[Stored records]
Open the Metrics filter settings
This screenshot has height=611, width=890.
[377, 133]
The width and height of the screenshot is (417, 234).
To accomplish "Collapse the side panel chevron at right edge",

■ ACTION ITEM ■
The line containing "The width and" and every line after it, up to and including the last line of the records, should be reproduced exactly, with nothing else.

■ FINISHED EXERCISE ■
The width and height of the screenshot is (417, 234).
To accomplish "Collapse the side panel chevron at right edge",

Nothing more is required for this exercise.